Actuarial Valuation Reports

The Joint Board of Trustees (JBT) regularly undertakes a full actuarial valuation of the Plan as part of its regular business.  An actuarial report must be filed with the regulators in Ontario at least once every three years.

The Government of Ontario has introduced the details of a brand-new regime with respect to the framework for the funding requirements for defined benefit pension plans.  These new rules apply to actuarial valuations with a valuation date on or after December 31, 2017 and filed with the regulators after April 30, 2018.  The JBT have filed the January 1, 2018 valuation in order to adopt the new funding rules effective May 1, 2018.

For your information, we provide the last two filed valuations.

2018 Actuarial Valuation Report

2017 Actuarial Valuation Report

Going Concern Valuation (funding valuation)

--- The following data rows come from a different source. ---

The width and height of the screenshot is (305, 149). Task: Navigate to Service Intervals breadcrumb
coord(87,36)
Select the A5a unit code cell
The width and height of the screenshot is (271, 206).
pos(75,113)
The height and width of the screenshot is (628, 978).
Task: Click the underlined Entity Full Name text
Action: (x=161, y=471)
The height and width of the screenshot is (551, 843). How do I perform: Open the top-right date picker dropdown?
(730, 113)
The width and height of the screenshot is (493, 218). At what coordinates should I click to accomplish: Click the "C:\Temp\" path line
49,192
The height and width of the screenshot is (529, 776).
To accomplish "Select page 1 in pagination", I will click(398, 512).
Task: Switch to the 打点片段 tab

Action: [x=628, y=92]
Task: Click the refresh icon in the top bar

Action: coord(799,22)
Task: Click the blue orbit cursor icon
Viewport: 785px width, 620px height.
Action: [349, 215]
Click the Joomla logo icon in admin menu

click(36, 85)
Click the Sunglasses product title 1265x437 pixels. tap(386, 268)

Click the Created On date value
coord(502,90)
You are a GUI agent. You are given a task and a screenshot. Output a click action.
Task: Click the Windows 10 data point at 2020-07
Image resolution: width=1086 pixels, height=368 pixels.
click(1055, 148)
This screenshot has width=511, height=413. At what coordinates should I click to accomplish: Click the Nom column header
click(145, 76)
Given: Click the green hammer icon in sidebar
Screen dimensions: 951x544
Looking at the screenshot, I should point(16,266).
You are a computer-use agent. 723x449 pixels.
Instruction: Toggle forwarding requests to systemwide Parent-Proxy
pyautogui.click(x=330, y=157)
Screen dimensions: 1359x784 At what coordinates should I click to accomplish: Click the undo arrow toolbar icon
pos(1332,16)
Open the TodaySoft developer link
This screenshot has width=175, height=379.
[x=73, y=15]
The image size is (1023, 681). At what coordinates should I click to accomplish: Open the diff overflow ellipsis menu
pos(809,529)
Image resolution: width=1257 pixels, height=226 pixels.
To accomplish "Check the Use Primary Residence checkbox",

The going concern valuation is used to estimate the funded position of the CUPE Employees’ Pension Plan (CEPP), assuming the CEPP is continued indefinitely, and to estimate the contributions currently required to be made to the CEPP fund, both to fund the cost of any benefits being earned by members for current service and, in the event there is a funding deficiency, to liquidate the amount of the funding deficiency.

The JBT establishes the economic and demographic assumptions and methods used in the going concern valuations in conjunction with the actuary, as well as input from the Settlors.  The assumptions are reviewed annually to determine if any refinements are necessary.

At the time of each actuarial valuation, an analysis is done of the performance of the CEPP experience compared to the demographic and economic actuarial assumptions to determine if there are gains or losses that have emerged.  Based on the results of this analysis, the JBT decides if changes to the funding actuarial assumptions are required.

A description of the actuarial assumptions and the gains and losses can be found in the filed actuarial valuation report.

The Trustees use an asset smoothing technique for the going concern valuation, to reduce fluctuations in the CEPP fund returns to prevent the extreme highs and lows we have seen in the market in recent years and to smooth the resulting investment gains and losses.  An alternate method would be to use the market value of the fund as at the valuation date.

At the time of each actuarial valuation of the CEPP, a determination is made as to whether there is a surplus or a deficit.  A surplus or a deficit is determined by comparing the asset value against the actuarial liabilities on January 1 of each year.  The actuarial liabilities represent the present value of all accrued benefits as at the date of the valuation, based on service to that date and salaries projected to retirement.

A surplus is the excess of the asset value over the actuarial liabilities.

A deficit occurs when the value of assets fails to cover the actuarial liabilities.

Under the new rules, if a deficit is reported in the filed going concern valuation, the deficit has to be funded by special payments over a maximum period of 10 years.

Solvency Valuation

The solvency valuation is required by the Regulations under the Pension Benefits Act (Ontario).  It is intended to reflect the status of the CEPP as if it had been wound up (terminated) on the valuation date and the CEPP members had been provided with the benefits specified by the Plan and the Pension Benefits Act (Ontario).  The purpose of this valuation is to show the degree of benefit security provided for all of the CEPP members’ accrued benefit by the current assets of the CEPP fund.  The solvency valuation does affect the required contributions to the CEPP.  If the solvency valuation reveals that there is a solvency deficiency, then additional contributions must be made to the CEPP.

Most of the economic and demographic assumptions and methods used in the solvency valuation are prescribed by legislation.

As in the going concern valuation, at the time of each actuarial valuation, an analysis is done of the performance of the CEPP experience compared to the demographic and economic actuarial assumptions to determine if there are gains or losses that have emerged.

A description of the actuarial assumptions and the gains and losses can be found in the filed actuarial valuation report.

The Trustees use the market value of the fund as at the valuation date for the solvency valuation.

In the solvency valuation, a surplus or a deficit is determined based on current salaries.

Under the new rules, solvency special payments are only required for plans that are less than 85% funded on a solvency basis.  The solvency deficiencies must be funded by special payments amortized over a maximum period of five years, up to an 85% level.

Results of the Filed Actuarial Valuation Report as at January 1, 2018

The going concern and solvency valuations were conducted as at January 1, 2018 and were filed with the Financial Services Commission of Ontario (FSCO) and the Canada Revenue Agency (CRA) as required at least once every three years.

The going concern valuation reveals a surplus of $177,669,200; and a funding ratio of 129.7%. The solvency valuation discloses a deficit of $60,045,000; and solvency ratio of 93%.

The CEPP meets the new funding rules under both the going concern valuation and solvency valuation and no special payments are required.